CUESTA CONSTRUCTION CORP., et al.,
Defendants.
/
ORDER ON MOTIONS FOR DEFAULT JUDGMENT AND MOTION
TO SET ASIDE CLERK’S DEFAULT
There are currently three Motions pending before this Court: (1) a Motion for
Default Judgment filed by Plaintiffs Mario L. Melo, Julio C. Galvez, and Yoahy
Sabogal (“Plaintiffs”) against Defendant All Construction & Developers North Miami
(“All Construction”), submitted on October 17, 2017 [D.E. 42]; (2) a Motion for Default
Judgment, brought by Cuesta Construction Corp. (“Cuesta”) on October 24, 2017, for
a Third Party Complaint it filed against All Construction [D.E. 41]; and (3) All
Construction’s Motion to Set Aside the Clerk’s Default [D.E. 43], entered in favor of
Cuesta on September 20 and Plaintiffs on October 15, 2017. [D.E. 34, 40]. For the
reasons stated below, we find that All Construction’s Motion should be GRANTED,
with the Motions filed by Plaintiffs and Cuesta being DENIED as moot. 1
I.
FACTUAL BACKGROUND
This claim arrived in federal court as a result of a lawsuit filed by Plaintiffs on
May 18, 2017. [D.E. 1]. Plaintiffs allege that Defendants Cuesta, All Construction and
certain other individuals violated the overtime and minimum wage provisions of the
Fair Labor Standards Act, 29 U.S.C. §§ 201 et seq. (the “FLSA”), in addition to the
statute’s retaliation provisions. See 29 U.S.C. § 215(a)(3); D.E. 1, p. 21-26. The alleged
FLSA violations took place during Plaintiff’s alleged employment with Defendants as
construction workers, during a period of time in which each worked for the respective
Defendants on a hotel restoration project in Miami Beach, Florida. Cuesta and All
Construction argue that Plaintiffs are not “employees” as defined by the FLSA, and
as such cannot be held in violation of the statute. [D.E. 11, 24, 43].

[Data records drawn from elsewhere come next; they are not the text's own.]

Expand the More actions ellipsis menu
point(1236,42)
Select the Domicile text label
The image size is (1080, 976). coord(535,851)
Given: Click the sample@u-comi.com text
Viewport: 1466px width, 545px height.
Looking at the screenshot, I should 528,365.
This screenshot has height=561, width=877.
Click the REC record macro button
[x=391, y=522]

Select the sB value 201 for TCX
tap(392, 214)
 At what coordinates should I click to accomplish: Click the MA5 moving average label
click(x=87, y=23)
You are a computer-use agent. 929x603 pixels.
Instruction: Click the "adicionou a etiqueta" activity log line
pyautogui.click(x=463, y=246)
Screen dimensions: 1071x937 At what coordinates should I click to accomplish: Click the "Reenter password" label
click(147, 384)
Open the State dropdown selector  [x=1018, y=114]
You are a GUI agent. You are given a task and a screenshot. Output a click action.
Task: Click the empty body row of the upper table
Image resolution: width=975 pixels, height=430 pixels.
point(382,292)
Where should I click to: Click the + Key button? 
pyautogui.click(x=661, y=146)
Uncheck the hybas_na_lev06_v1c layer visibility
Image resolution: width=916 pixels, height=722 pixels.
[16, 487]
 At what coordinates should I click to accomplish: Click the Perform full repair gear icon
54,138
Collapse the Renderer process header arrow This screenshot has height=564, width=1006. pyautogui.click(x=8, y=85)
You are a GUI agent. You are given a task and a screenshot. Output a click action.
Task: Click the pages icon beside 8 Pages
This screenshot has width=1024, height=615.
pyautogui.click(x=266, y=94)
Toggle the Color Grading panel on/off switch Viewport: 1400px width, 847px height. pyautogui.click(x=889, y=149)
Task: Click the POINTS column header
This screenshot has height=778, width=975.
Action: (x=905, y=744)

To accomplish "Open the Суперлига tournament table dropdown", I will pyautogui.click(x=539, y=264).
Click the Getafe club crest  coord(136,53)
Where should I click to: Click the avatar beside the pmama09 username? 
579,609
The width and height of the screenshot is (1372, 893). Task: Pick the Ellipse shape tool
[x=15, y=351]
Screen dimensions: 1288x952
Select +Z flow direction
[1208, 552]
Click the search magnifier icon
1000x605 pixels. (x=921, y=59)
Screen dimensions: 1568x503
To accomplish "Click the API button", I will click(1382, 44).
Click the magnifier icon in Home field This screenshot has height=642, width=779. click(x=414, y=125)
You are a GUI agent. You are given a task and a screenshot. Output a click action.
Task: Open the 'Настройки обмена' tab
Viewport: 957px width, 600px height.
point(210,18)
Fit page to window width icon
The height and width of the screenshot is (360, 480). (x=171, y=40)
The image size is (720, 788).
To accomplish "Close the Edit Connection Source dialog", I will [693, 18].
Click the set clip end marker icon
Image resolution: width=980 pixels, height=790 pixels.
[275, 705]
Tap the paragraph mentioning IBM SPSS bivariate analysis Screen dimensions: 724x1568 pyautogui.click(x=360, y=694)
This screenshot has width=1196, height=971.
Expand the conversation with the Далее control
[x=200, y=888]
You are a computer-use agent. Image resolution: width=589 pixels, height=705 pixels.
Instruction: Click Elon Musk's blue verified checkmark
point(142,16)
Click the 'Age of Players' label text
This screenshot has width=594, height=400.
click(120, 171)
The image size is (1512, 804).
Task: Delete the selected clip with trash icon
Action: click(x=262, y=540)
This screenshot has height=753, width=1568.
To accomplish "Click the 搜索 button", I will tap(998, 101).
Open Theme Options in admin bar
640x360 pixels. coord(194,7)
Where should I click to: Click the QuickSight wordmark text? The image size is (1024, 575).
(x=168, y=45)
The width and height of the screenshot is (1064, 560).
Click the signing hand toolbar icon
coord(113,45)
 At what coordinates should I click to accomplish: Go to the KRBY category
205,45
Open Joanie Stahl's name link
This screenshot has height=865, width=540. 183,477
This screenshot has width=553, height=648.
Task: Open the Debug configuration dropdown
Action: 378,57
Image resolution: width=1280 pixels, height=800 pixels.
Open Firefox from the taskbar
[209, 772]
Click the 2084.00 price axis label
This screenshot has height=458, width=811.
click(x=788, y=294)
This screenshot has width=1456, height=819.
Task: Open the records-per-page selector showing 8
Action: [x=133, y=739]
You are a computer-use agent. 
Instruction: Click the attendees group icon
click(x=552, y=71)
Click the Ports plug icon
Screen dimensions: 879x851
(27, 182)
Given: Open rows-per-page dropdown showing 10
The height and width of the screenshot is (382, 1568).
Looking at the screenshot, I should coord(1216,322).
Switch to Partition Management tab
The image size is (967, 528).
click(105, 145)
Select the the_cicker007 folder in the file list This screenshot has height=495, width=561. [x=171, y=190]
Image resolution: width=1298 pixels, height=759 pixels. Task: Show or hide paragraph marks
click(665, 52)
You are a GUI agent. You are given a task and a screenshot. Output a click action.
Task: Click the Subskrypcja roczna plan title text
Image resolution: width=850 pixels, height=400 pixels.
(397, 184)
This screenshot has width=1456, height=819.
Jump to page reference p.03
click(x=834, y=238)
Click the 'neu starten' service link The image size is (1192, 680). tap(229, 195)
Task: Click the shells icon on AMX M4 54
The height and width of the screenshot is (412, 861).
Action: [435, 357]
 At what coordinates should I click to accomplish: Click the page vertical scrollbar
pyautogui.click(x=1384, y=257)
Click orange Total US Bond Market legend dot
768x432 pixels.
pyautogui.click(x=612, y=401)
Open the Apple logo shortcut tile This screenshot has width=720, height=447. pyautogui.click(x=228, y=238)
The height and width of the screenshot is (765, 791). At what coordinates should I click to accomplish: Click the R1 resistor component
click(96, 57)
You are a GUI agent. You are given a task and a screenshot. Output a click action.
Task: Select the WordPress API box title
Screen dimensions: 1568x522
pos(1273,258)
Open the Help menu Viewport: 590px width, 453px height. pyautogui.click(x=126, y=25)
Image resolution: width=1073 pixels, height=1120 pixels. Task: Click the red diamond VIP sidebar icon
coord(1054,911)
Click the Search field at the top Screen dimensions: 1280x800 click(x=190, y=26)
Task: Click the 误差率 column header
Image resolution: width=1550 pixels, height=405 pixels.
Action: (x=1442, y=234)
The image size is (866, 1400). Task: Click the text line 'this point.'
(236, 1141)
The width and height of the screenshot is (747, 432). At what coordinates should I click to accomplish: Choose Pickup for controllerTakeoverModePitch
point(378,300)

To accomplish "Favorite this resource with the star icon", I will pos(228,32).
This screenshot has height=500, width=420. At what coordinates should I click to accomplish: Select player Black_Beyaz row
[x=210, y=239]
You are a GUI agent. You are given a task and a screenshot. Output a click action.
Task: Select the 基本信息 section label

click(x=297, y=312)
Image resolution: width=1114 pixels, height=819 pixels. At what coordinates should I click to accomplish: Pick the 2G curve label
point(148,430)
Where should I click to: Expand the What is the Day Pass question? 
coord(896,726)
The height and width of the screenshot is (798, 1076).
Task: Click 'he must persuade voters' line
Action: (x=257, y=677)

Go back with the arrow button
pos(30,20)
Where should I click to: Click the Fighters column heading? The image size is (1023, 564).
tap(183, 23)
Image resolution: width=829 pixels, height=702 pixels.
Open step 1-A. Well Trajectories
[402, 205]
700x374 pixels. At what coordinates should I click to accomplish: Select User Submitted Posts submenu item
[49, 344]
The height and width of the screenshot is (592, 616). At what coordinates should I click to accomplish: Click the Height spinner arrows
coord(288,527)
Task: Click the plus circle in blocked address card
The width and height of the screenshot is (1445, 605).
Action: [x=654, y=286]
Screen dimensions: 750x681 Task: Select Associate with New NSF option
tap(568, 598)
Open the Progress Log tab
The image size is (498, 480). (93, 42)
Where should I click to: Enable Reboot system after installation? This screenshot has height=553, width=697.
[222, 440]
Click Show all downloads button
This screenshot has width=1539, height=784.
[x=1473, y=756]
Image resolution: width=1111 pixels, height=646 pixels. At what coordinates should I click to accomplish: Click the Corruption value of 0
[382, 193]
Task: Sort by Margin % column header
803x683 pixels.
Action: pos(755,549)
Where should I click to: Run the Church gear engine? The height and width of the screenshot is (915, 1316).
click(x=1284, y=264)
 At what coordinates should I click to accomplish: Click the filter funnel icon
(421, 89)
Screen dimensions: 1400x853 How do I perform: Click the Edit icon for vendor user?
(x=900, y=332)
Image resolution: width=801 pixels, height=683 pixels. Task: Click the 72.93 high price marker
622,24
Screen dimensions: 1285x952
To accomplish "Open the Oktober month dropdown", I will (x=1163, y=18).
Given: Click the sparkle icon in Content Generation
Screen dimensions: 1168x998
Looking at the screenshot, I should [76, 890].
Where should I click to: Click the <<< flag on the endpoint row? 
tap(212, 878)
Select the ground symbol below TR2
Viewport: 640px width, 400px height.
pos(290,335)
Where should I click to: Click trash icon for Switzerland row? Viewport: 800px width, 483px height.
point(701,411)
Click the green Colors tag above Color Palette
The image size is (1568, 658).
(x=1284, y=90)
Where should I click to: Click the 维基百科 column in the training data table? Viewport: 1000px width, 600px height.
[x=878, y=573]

The initial Complaint was served on Cuesta on May 25, 2017. [D.E. 8]. All
Construction received its copy of the complaint on June 8, 2017. [D.E. 12]. Cuesta
answered on June 15, 2017, and initiated a Third Party suit against All Construction
that same day. [D.E. 11]. Cuesta’s Third Party Complaint sought contractual and
common law indemnification from All Construction for any claims brought in
connection with the construction project against Cuesta, including those claims
The Plaintiffs’ Motion for Default against All Construction is mooted by the
Parties’ Motion for Settlement Approval, filed on December 9, 2017, which seeks
dismissal of all FLSA claims brought against All Construction in their entirety. [D.E.
55]. Cuesta’s Motion is mooted by this Order.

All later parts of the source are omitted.